An antibiotic approved by the FDA in 2004 is now under investigation by the agency after reports of severe liver damage in some patients taking the drug.
One death has already been linked to telithromycin, which is marketed as Ketek and manufactured by Sanofi Aventis Pharmaceuticals. Another patient needed a liver transplant and a third recovered from drug-induced hepatitis after discontinuing treatment with Ketek.
According to [Centre Watch Clinical Trials Listing Service], Ketek oral tablets contain telithromycin which kills many of the types of bacteria that can infect the lungs and sinuses, and has been found to treat these infections safely. The drug was designed to deliver targeted coverage in community-acquired upper and lower respiratory tract infections.

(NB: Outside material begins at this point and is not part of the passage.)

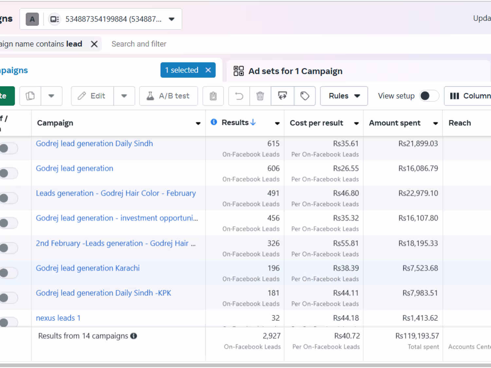Open the Rules dropdown
This screenshot has height=368, width=491.
(344, 96)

The FDA approved Ketek based on eight clinical trials involving 2,016 subjects. Ketek was approved for the following:
• community-acquired pneumonia
• acute sinusitis
• chronic bronchitis
The FDA said it would search its databases for other reports of liver problems in patients treated with the drug.
The known side effects are:
• Diarrhea
• Nausea
• Headache
• Dizziness
• Vomiting
• Loose Stools
• Dysgeusia
If you or you know anyone who has taken Ketek and has experienced any sort of liver problems, including jaundice, talk to your doctor immediately.